Of course, none of this is to claim that unfair inequalities cannot exist. If, in a half marathon, runners with brown eyes had to carry bags of rocks and runners with blue eyes did not, it would take an idiot — or maybe someone with blue eyes — to claim that it was fair. Injustice is always a possibility. 

But the British state too often acts as if it would conclude that lighter people tending have better times than heavier people must be a result of structural bias. Inequalities are not necessarily unjust. They are often underpinned by nuanced and complicated cultural, institutional and biological factors. Sometimes, we will find a means of closing gaps. Sometimes, we will not. 

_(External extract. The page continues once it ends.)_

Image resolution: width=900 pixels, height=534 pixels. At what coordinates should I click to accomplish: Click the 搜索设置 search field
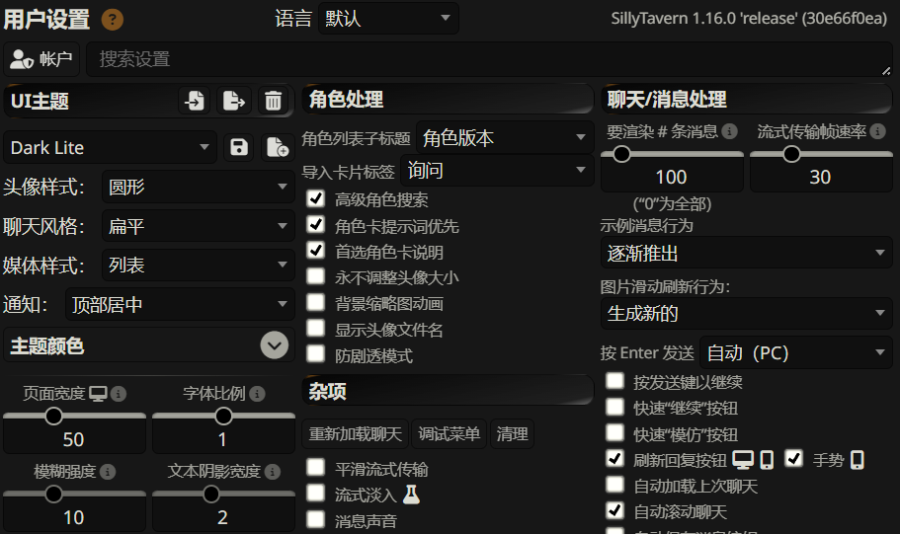point(488,59)
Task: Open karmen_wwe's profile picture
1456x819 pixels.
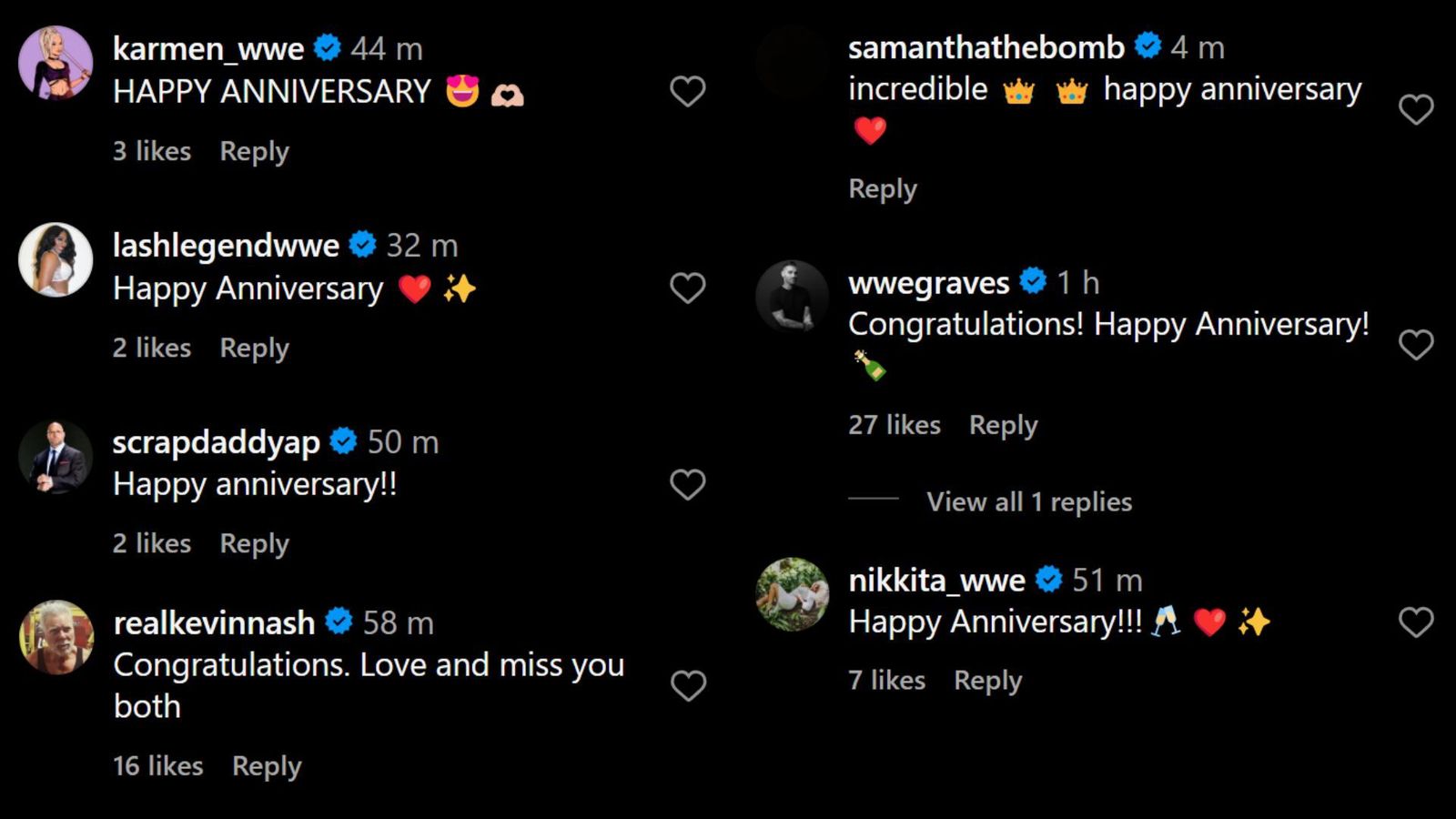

Sometimes, we should not. If male cricket players are being paid less than female cricket players, for example, it is not just obvious that this can be reduced to structural discrimination rather than organic appeal, it is not obvious that the authorities should intervene rather than letting people watch, and pay for, what they like. To use a more dramatic example, Belarus has lower income inequality than Poland. Where would you prefer to work?

Again, I am not denying that inequalities can be wrong — and, indeed, evil. But “inequality”, “disadvantage” and “disparity” should not be invoked like sacred concepts, beyond questioning or analysis. Thinking otherwise has brought a lot of equality into British people — it has made British officials equally terrible.